This year was my first attempt at a garden. I had a tumultuous beginning. My plants were dying, and I was trying to figure out if they had enough sun and water - or too much. I had to learn how to prune my plants - but not too much. The height of my learning curve was evidenced when my friend kindly pointed out that my plants were not planted deep enough, which was the root of most of my problems. Aside from that, though, I had to deal with weeds, bad bugs, not enough good bugs (bees and ladybugs!), and learn that there were good and bad bugs. I loved working on my garden. There was something peaceful about tending to the plants and hoping they’d grow, and I was so excited when I started to see some results. The results didn’t always come as quickly or as abundantly as I would have liked, but it almost made it more exciting when that first cucumber or tomato did appear.
I realized that gardening could be a metaphor for our spiritual life. It’s not always an easy journey to keep trusting in God when things are hard or when we’re in a season of waiting. Earlier in the year, I attended the IF Gathering. One of the topics which was discussed was how to trust God when you’re in the “middle” of your season of life - a season of waiting or desire. Isaiah 40:28-31 talks about how God is the creator of the earth, and He does not grow weary.
“But they who wait for the Lord shall renew their strength; they shall mount up with wings like eagles; they shall run and not be weary; they shall walk and not faint.” – Isaiah 40:31.
These versus encourage me that God is good, unfailing in His love for us, and worthy of trust and praise.
“For as the earth brings forth its sprouts, and as a garden causes what is sown in it to sprout up, so the Lord God will cause righteousness and praise to sprout up before all the nations” – Isaiah 61:11.

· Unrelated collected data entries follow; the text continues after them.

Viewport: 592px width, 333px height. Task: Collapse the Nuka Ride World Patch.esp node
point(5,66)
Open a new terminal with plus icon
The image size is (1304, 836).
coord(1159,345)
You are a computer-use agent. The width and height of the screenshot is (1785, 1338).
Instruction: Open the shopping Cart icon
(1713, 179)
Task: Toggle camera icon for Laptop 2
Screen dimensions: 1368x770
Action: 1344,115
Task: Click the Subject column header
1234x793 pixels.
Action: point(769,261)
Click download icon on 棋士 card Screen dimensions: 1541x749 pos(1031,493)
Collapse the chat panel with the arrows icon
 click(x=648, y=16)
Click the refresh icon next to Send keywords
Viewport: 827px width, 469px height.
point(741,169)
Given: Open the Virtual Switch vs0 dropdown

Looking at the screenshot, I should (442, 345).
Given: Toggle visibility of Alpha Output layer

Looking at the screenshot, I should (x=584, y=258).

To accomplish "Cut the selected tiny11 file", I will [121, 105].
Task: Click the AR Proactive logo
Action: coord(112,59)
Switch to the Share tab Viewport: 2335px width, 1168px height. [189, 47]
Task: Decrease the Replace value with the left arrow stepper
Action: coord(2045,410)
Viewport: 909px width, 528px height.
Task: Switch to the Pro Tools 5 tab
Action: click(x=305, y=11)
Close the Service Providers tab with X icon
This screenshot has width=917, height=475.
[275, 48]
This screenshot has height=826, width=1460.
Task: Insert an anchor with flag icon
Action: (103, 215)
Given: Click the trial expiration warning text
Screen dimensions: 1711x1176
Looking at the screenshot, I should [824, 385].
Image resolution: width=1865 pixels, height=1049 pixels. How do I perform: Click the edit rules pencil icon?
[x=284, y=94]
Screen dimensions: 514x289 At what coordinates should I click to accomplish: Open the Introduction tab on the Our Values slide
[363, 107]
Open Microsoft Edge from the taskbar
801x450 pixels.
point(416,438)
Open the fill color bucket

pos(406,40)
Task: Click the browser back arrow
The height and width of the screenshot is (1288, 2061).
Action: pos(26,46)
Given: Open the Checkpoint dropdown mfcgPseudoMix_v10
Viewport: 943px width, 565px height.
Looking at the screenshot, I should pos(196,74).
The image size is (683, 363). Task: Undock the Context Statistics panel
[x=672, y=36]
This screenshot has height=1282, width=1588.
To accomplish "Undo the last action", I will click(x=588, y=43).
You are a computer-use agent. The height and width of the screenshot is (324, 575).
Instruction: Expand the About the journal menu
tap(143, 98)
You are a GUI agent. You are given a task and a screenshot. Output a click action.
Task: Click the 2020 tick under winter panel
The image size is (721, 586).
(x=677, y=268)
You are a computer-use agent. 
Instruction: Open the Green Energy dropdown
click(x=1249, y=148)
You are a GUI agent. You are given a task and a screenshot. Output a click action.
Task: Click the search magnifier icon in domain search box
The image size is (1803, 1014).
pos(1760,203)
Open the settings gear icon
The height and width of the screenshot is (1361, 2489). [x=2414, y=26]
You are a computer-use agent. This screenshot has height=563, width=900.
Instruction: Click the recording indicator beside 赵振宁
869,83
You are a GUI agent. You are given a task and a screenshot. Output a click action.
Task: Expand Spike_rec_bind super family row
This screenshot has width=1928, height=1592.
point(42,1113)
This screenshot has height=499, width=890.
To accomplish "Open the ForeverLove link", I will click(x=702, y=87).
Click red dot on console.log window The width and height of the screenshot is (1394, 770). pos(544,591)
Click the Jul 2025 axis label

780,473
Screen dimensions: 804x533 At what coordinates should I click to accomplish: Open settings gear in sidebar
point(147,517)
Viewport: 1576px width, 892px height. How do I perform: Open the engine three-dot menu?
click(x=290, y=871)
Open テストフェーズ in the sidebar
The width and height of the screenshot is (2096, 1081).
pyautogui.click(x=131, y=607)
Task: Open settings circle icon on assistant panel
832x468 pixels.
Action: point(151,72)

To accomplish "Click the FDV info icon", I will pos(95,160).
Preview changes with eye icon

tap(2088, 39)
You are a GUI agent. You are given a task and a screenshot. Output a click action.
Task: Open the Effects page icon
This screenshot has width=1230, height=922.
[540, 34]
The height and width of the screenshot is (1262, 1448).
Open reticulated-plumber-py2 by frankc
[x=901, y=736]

Just like I had to be patient with my garden as it took some time to grow and produce vegetables, so God is patient with us as we struggle through seasons of waiting and rejoices with us when results start to show.
I wish I could say after all that learning I’m now an expert gardener… However, my garden is now harvested and dead, so I’ll have to try again next year. At least now I know to plant things deeper and will get to learn what else I don’t know!